Work required :: Among the lines below, return each one that contains the word "menu".

Provided entries ::

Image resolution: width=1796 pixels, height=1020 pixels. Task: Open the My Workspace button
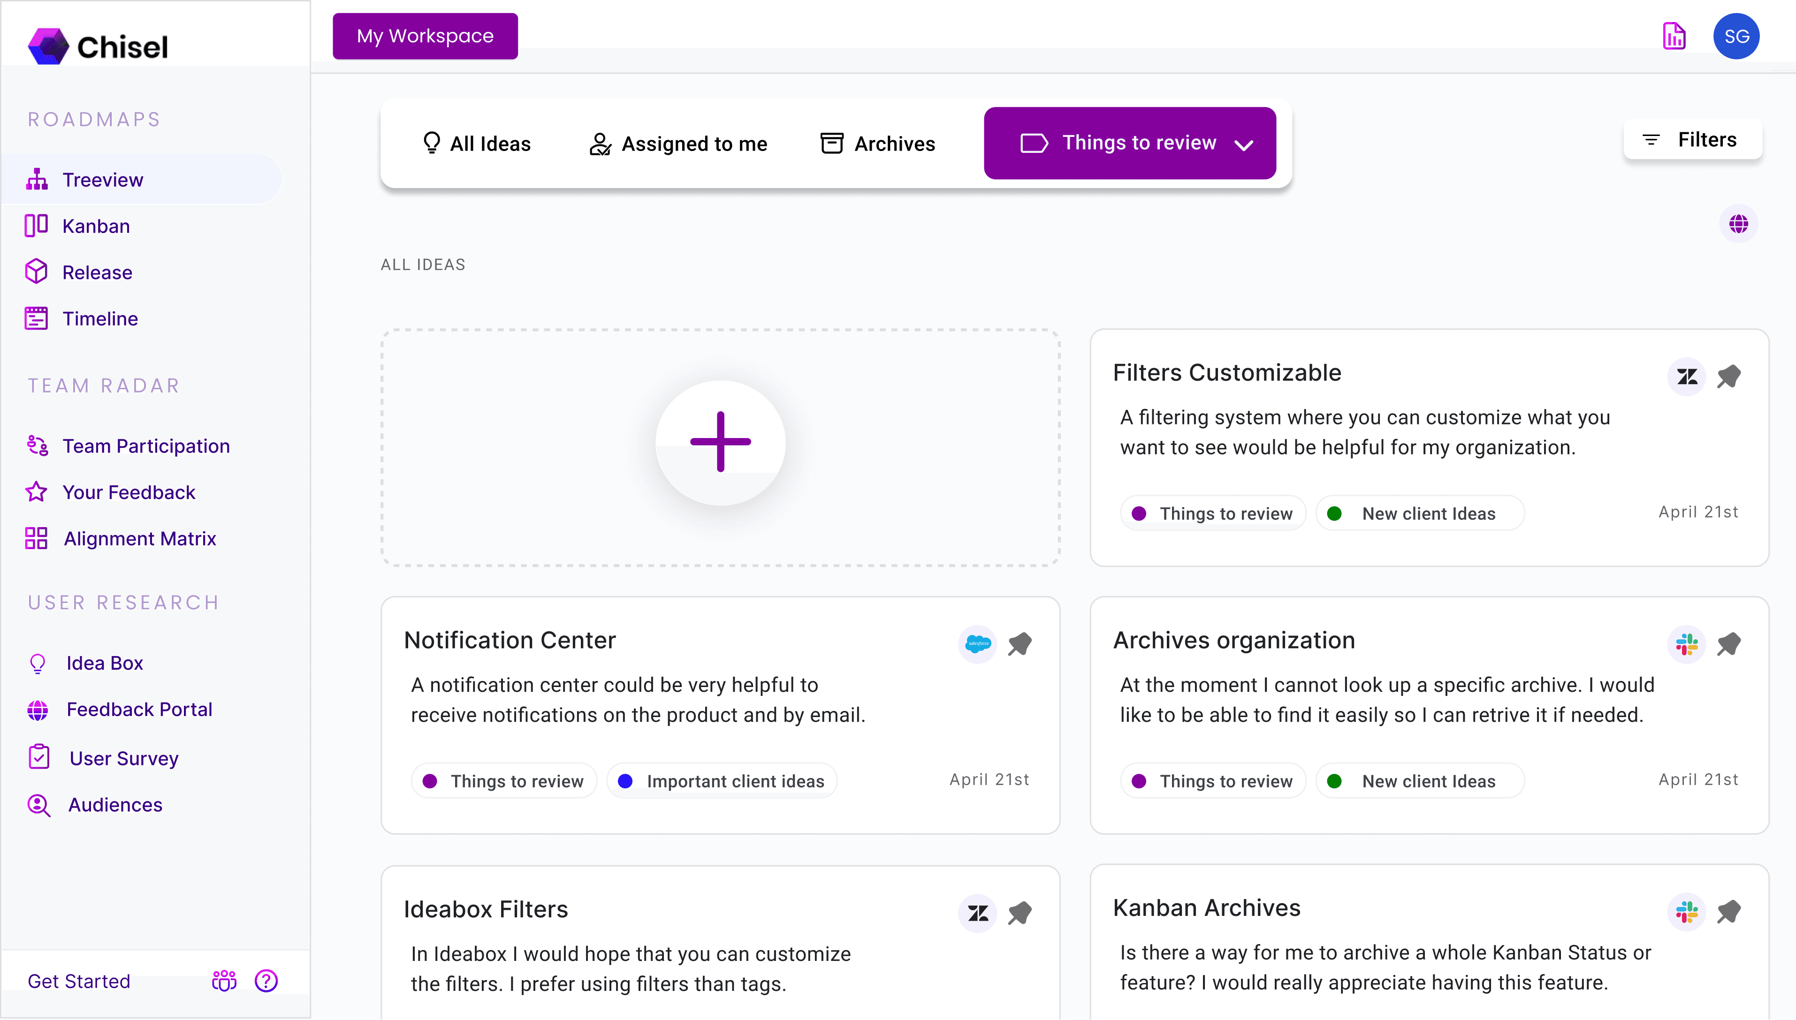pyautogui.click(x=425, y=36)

==

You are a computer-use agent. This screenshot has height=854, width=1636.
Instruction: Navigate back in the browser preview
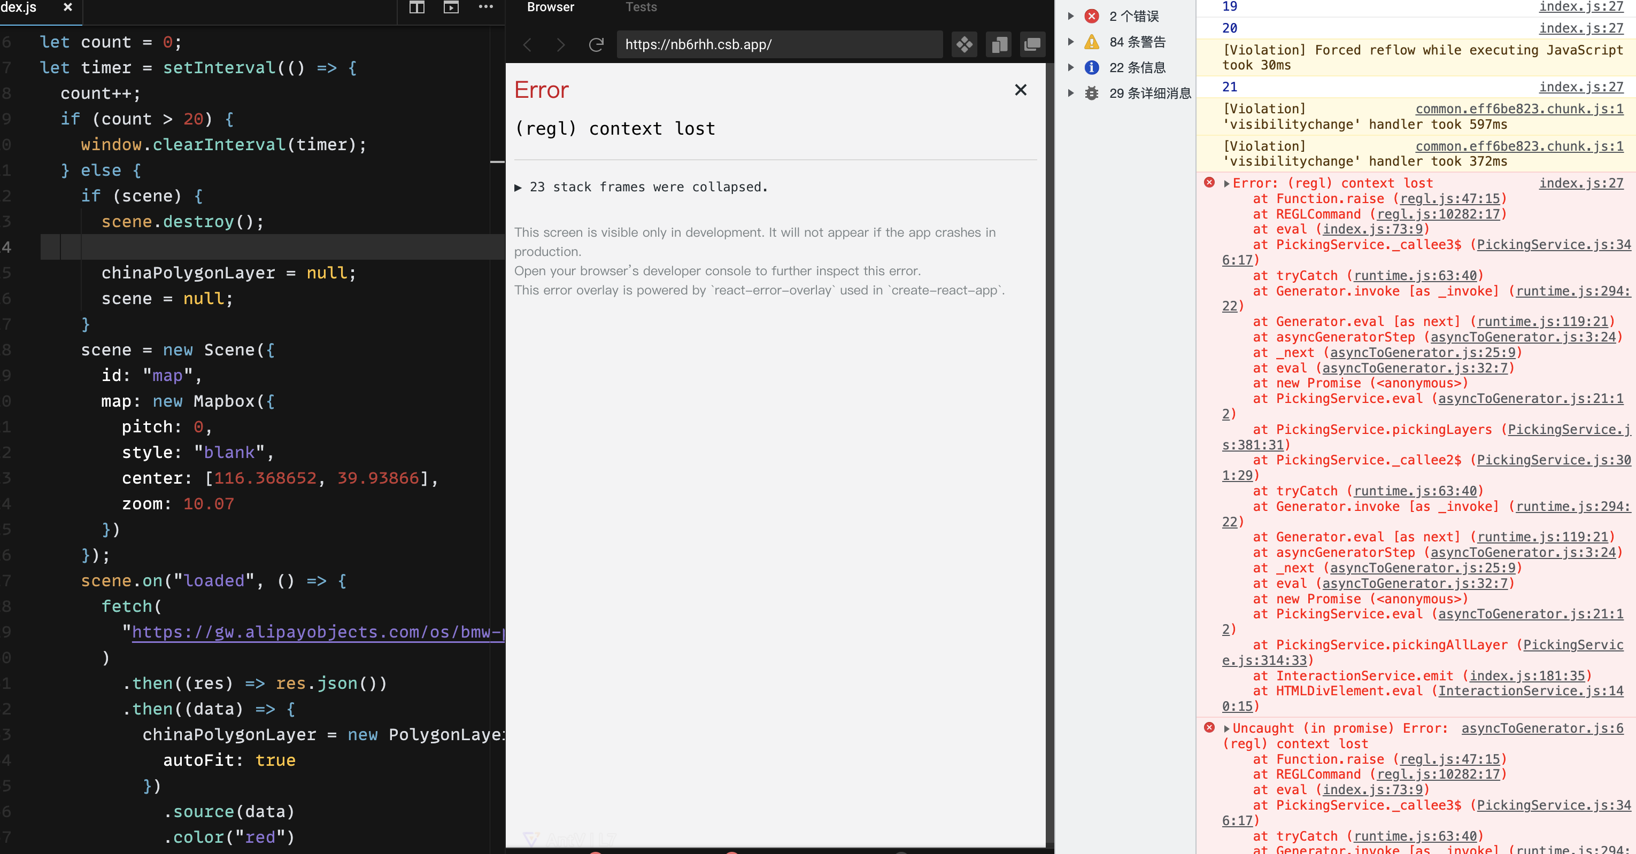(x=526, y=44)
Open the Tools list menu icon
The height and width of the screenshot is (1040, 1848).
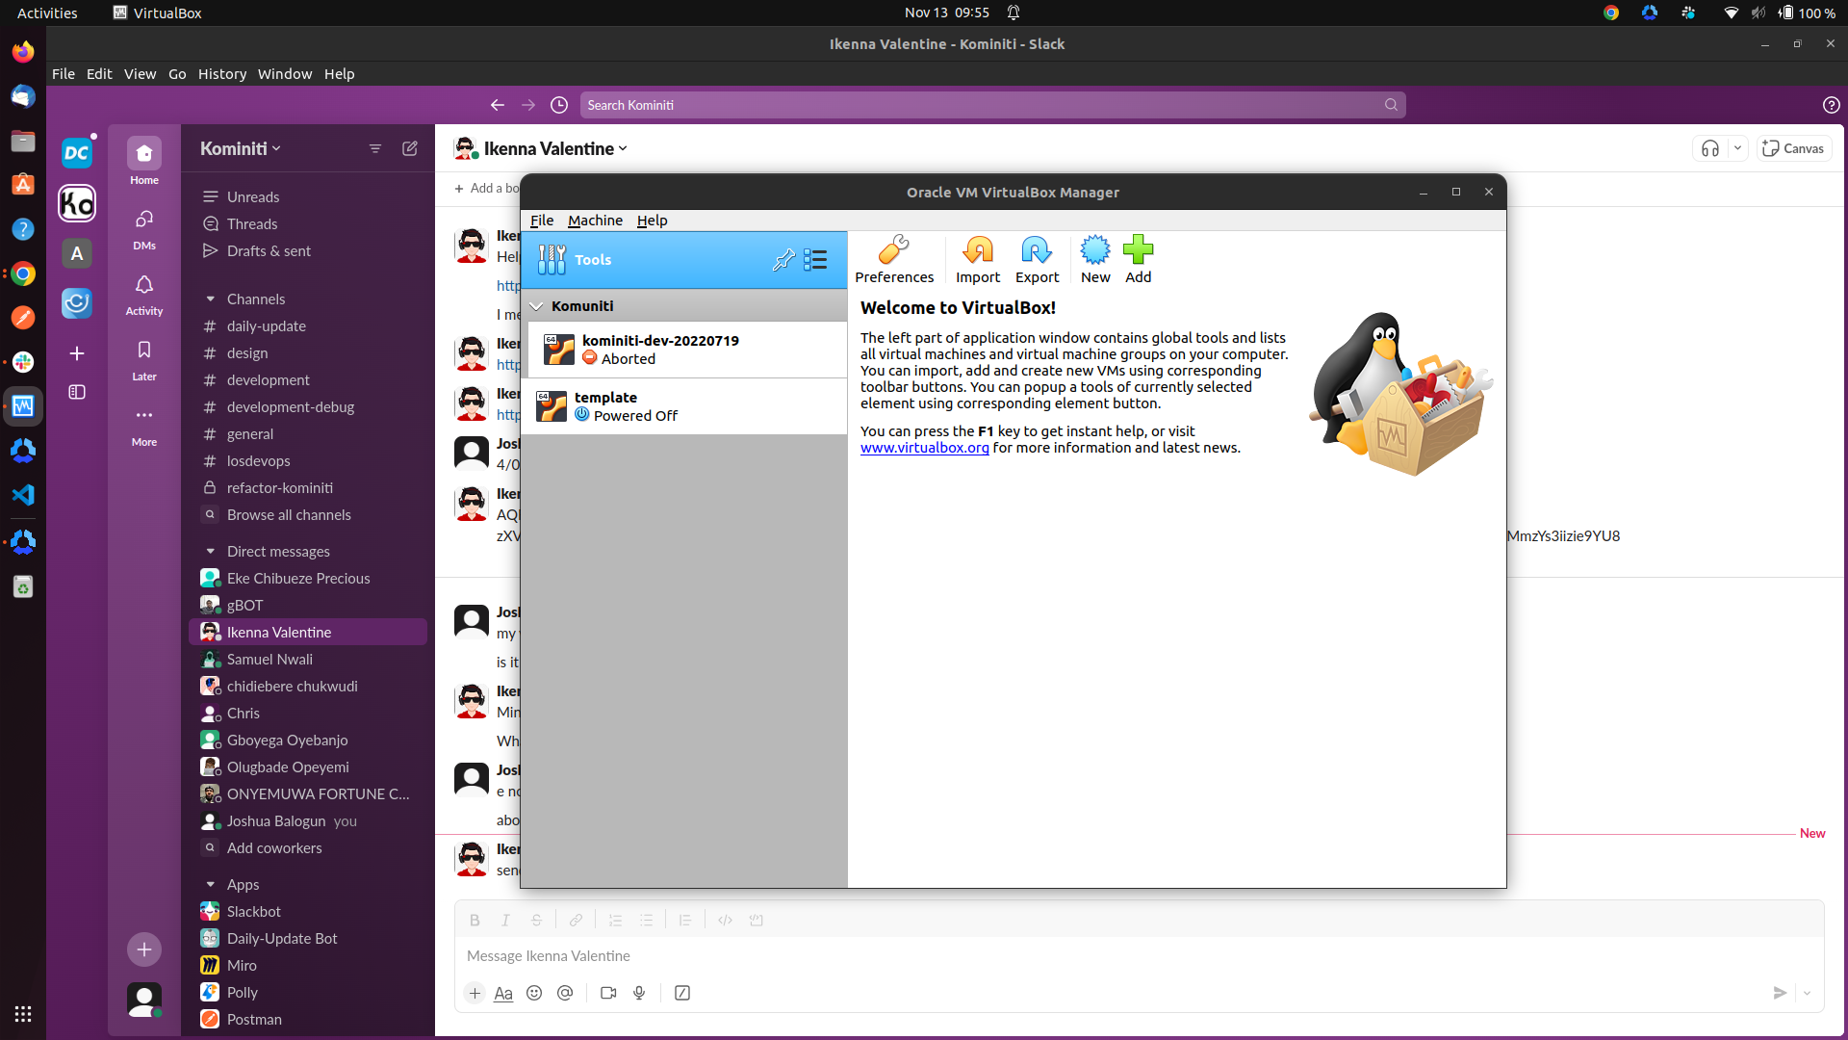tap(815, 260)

* * *

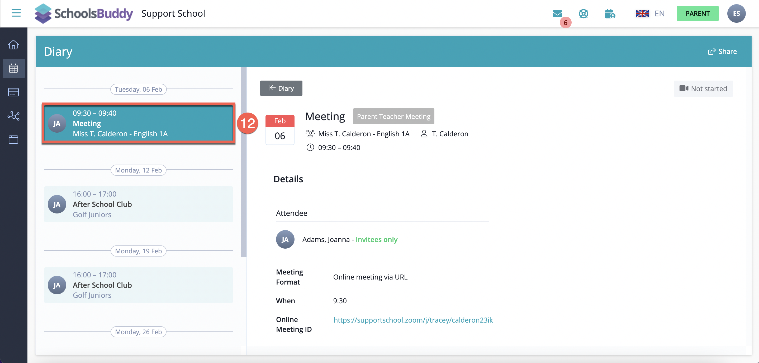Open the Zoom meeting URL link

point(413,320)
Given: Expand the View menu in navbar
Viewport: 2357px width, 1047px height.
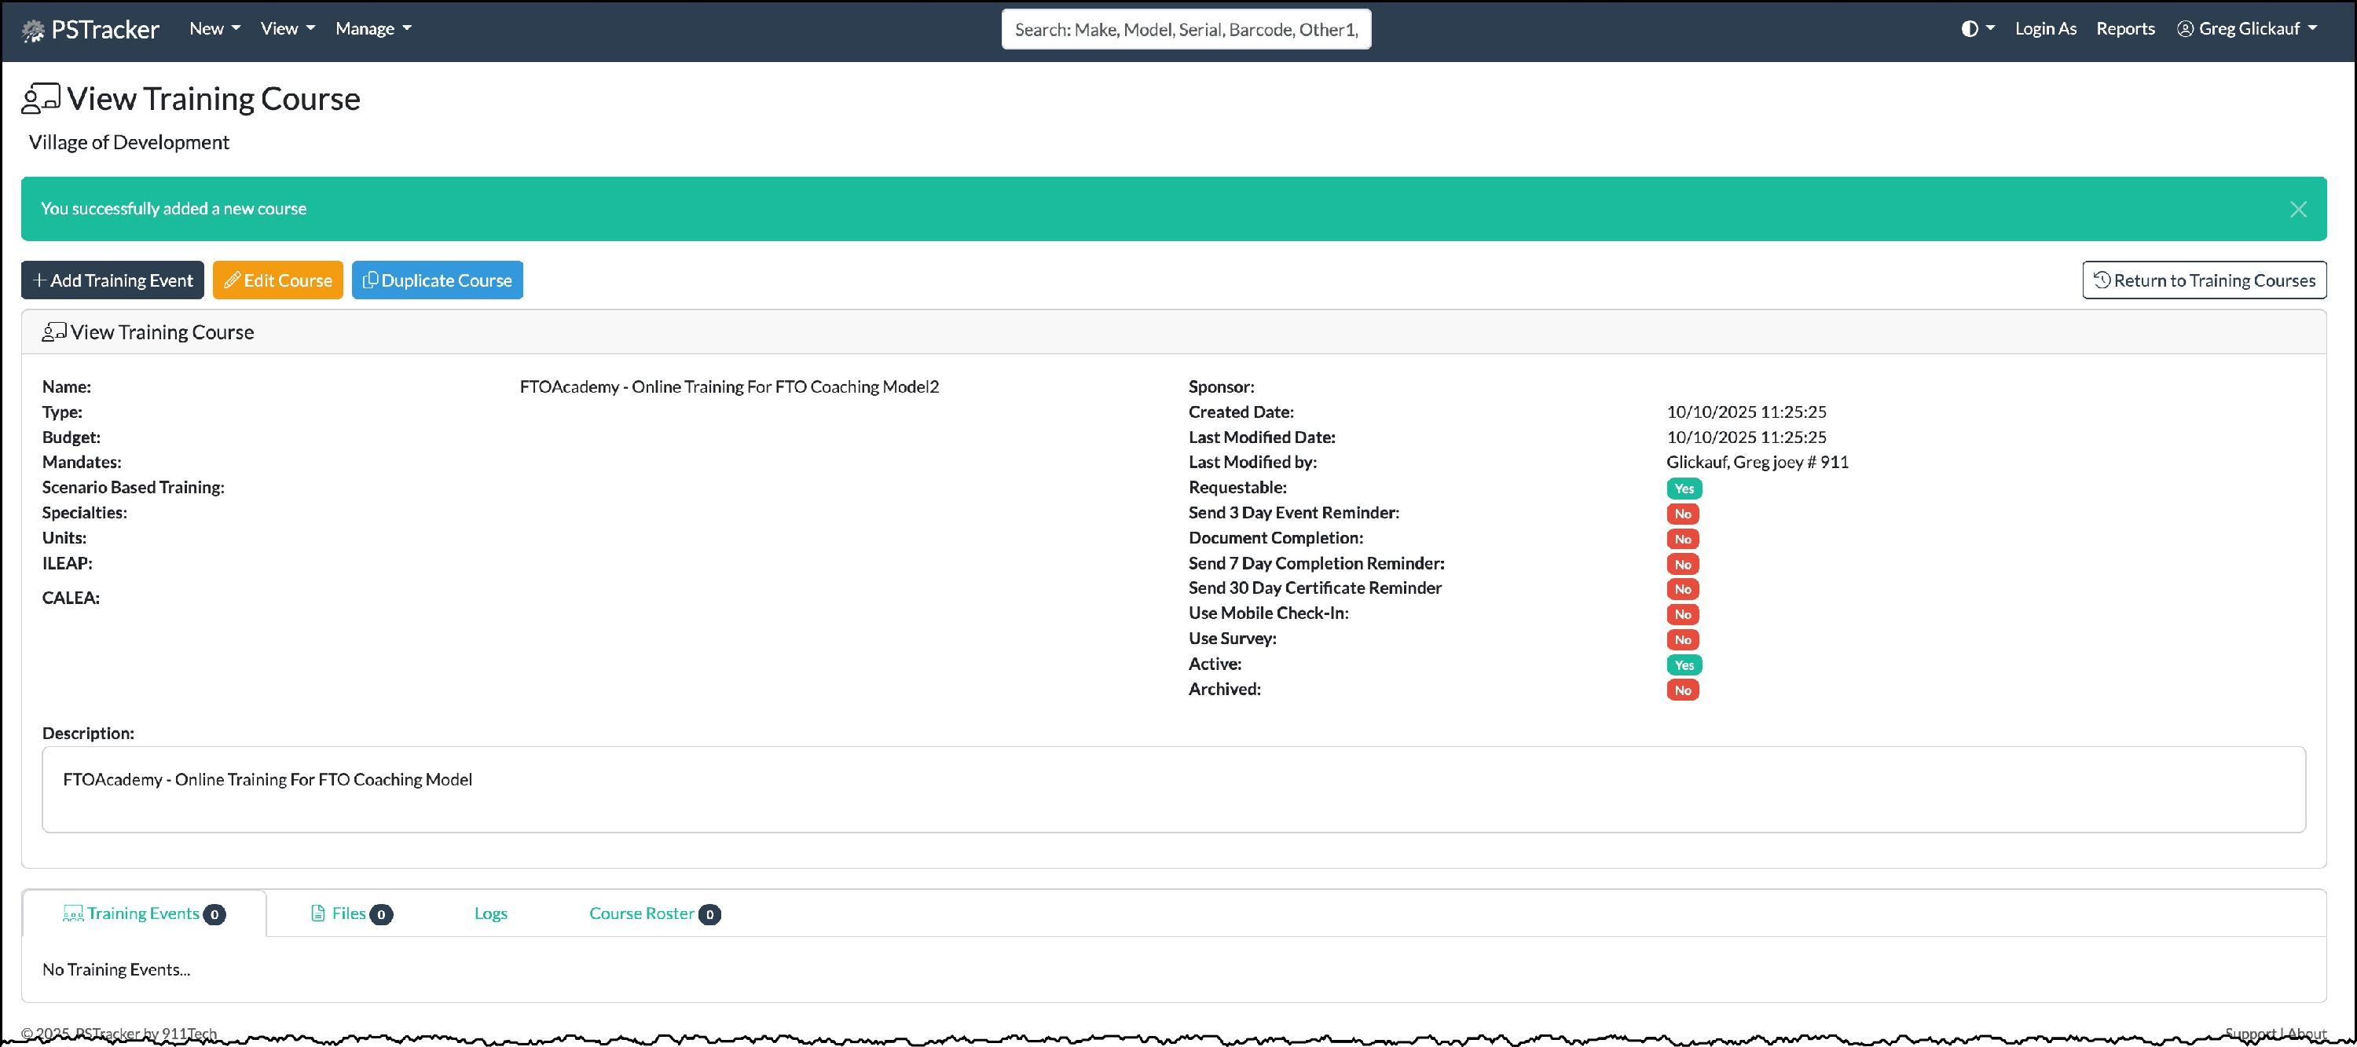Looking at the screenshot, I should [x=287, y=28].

Result below ::
Open the Tools list menu icon
Given: Expand the View menu in navbar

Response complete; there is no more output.